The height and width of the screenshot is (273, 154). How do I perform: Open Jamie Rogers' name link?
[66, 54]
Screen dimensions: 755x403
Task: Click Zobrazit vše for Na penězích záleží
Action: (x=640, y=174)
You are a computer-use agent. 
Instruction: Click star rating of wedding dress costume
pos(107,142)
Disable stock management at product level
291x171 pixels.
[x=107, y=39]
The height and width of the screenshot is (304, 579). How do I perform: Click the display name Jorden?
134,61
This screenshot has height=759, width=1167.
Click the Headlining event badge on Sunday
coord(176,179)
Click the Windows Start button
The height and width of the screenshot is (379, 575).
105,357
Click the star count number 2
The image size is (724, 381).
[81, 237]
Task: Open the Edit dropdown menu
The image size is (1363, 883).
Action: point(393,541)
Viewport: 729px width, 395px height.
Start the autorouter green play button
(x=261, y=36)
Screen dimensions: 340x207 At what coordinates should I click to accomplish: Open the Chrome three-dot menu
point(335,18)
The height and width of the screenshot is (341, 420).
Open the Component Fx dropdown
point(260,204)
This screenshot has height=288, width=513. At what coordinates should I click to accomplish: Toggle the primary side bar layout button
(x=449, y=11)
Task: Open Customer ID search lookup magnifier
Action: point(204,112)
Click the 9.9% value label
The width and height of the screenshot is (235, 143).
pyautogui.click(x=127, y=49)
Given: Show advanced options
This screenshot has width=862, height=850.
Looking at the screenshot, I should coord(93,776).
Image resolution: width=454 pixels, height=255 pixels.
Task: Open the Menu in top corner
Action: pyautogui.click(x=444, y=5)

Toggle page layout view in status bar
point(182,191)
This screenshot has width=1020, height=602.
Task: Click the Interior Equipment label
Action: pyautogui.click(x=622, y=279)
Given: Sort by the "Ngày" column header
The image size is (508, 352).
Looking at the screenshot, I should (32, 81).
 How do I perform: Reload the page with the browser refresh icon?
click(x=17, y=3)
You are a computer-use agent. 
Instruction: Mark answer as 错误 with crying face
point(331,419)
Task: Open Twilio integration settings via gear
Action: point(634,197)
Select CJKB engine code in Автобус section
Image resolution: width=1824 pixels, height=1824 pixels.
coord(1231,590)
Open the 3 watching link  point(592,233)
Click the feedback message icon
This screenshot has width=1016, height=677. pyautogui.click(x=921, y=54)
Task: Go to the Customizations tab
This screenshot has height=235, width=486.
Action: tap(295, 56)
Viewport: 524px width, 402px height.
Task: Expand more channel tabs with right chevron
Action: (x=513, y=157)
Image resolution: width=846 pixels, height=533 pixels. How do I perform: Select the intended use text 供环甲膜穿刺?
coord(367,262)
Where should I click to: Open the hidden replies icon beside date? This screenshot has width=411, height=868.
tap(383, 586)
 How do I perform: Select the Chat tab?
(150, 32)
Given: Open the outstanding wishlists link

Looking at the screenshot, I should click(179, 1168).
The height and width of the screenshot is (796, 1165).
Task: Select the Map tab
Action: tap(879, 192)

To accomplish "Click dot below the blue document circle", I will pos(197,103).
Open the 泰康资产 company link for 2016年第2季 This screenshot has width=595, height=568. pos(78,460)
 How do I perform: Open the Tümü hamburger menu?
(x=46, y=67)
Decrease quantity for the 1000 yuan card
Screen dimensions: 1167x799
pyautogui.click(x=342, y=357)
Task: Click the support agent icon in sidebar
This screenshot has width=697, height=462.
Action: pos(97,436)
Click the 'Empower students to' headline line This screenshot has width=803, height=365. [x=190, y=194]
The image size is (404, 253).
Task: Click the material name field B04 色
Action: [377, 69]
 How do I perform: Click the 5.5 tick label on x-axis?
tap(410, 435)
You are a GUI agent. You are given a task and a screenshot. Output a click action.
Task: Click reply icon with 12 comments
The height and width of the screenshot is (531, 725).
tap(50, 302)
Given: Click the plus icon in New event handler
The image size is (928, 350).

> _Task instructions_
Select every line of the records holding the string "agent".

> _Solution to the problem_
You are a computer-use agent. 
You are a computer-use agent. 
Task: Click the support agent icon in sidebar
You are a GUI agent. You are given a task and a screenshot. Output a click action.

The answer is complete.